Boom vang required?

pugwash

New member
Joined
30 May 2001
Messages
985
Location
SW London
Visit site
I bought a 1969 Holman Sovereign ketch last year and discovered the boom vang (kicking strap?) was missing. I have been wondering how best to replace it, and posted on the subject a few weeks back.

These winter nights I have been perusing Hiscock's two classic books, Cruising & Voyaging Under Sail, and it suddenly struck me that not one of the boats in the pictures (all pretty much the same vintage as mine) has a boom vang. I have not sailed my own boat enough to determine whether it needs one, just assumed it did.
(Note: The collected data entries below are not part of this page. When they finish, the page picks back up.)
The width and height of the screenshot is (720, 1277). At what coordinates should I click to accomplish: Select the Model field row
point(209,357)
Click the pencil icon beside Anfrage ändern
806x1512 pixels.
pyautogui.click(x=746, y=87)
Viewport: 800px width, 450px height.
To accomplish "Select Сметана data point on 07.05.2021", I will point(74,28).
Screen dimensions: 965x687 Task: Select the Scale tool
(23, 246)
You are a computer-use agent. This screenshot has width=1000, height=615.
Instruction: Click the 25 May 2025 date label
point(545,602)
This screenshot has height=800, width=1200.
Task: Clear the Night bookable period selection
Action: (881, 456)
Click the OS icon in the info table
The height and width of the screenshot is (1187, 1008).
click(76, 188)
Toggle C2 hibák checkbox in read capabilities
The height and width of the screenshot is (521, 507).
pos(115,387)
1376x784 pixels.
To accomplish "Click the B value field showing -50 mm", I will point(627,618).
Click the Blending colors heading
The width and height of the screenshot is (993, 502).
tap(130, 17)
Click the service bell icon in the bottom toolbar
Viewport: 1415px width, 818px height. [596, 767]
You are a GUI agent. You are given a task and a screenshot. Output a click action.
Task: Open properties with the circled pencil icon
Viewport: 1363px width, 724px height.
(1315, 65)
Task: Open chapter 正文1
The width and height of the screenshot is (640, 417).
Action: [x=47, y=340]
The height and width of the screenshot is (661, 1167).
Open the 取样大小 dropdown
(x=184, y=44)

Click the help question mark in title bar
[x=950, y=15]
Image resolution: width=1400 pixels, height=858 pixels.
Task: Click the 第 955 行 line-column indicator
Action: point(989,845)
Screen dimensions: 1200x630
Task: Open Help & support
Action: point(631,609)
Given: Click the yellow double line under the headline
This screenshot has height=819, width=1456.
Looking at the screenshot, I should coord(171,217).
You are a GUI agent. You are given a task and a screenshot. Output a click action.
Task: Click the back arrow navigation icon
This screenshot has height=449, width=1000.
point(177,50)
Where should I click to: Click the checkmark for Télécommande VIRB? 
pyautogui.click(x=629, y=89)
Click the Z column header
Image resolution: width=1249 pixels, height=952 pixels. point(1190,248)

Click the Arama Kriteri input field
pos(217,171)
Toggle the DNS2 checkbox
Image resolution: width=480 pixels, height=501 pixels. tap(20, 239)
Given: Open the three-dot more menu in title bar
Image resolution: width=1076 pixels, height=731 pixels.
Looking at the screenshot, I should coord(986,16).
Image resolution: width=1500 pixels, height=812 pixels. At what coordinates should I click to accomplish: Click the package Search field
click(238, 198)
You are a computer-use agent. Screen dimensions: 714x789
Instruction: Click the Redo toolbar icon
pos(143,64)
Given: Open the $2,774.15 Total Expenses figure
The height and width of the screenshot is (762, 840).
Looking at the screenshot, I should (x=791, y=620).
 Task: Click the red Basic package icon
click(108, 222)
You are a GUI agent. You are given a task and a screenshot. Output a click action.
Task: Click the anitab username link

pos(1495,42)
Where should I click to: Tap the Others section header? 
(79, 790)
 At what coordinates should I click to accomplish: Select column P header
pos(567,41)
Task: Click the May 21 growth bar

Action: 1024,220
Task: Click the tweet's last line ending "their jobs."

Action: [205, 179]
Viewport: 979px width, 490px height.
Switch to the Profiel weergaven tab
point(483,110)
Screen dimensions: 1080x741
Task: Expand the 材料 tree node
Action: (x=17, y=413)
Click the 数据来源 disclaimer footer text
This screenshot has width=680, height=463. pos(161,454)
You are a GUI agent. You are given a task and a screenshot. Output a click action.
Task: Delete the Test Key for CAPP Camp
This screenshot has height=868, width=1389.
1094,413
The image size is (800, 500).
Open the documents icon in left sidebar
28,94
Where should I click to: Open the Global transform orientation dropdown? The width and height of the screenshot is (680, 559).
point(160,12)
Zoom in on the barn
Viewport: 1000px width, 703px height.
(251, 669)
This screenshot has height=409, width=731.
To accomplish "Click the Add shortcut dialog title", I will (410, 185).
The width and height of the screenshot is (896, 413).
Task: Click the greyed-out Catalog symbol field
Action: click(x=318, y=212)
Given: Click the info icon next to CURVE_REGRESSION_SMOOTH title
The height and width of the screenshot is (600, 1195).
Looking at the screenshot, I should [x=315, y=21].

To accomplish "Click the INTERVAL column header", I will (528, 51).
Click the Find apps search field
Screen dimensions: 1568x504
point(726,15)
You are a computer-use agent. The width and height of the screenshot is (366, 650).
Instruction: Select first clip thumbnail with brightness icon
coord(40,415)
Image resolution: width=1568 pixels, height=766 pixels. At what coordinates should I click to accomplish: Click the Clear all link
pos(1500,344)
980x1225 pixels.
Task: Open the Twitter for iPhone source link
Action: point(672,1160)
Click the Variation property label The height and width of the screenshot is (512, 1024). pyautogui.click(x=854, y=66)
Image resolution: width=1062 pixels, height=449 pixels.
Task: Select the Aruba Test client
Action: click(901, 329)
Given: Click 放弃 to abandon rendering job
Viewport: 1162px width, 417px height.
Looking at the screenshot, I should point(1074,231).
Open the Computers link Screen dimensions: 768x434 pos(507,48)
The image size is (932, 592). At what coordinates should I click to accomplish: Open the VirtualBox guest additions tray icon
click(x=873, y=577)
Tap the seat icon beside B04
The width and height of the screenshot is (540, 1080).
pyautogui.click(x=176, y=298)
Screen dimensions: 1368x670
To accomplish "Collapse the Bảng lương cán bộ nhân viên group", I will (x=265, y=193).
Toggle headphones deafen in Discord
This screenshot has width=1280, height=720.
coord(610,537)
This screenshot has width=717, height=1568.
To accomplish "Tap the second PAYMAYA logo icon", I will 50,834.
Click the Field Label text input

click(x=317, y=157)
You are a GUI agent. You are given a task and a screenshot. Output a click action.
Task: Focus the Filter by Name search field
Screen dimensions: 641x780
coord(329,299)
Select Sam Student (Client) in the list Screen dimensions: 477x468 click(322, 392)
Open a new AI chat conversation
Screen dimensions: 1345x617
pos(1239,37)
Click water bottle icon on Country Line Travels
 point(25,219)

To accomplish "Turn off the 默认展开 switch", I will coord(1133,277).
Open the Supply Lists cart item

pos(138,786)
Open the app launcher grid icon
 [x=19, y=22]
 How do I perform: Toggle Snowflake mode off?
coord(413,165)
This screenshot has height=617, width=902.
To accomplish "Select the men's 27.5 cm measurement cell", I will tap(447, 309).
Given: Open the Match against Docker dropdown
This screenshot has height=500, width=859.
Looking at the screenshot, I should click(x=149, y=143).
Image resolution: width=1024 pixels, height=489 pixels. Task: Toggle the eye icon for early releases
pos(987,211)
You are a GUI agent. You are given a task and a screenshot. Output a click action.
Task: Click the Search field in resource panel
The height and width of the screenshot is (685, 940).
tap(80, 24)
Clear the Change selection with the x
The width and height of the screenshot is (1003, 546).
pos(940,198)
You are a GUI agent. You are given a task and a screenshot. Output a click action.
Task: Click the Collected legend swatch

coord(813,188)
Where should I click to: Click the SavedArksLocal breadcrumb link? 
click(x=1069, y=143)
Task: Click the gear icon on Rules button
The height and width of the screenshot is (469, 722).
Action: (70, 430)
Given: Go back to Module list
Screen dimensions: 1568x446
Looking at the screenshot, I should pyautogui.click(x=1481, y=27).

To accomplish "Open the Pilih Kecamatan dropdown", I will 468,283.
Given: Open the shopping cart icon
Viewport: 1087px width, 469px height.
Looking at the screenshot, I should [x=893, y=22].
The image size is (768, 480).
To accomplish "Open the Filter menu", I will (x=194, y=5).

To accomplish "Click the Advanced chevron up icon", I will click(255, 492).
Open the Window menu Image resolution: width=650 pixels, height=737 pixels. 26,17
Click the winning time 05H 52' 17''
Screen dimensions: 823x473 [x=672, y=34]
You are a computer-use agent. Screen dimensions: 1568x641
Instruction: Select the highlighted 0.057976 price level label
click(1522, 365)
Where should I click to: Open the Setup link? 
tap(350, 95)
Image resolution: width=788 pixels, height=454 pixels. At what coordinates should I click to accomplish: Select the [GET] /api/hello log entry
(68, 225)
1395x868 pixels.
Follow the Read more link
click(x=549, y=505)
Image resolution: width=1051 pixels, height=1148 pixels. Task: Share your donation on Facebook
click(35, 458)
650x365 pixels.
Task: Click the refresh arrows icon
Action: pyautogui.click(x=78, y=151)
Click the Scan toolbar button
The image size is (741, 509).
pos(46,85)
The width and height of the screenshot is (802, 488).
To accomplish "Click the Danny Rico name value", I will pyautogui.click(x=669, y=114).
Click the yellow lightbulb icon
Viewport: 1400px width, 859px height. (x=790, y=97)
What's the score: is a boom-vang just a fashion item? Why do newer boats invariably have vangs or struts (as my Swallow-type dinghy did when I was a kid), but the older and more traditional long-keel cruising boats don't? Is it the weight of the gear, the cut of the cloth, or what?
 
G

Guest

Guest
The traditional method of controlling boom lift was a barber hauler. This was a tackle rigged between boom and sidedeck. I does the same as akicking strap but because it is attached further along the boom and straight down to the side deck it imposes much less strain. The disadvantage is that it must be rerriged when jibing and so is slower. Still has merrit for cruising though, cheap, simple, low stress?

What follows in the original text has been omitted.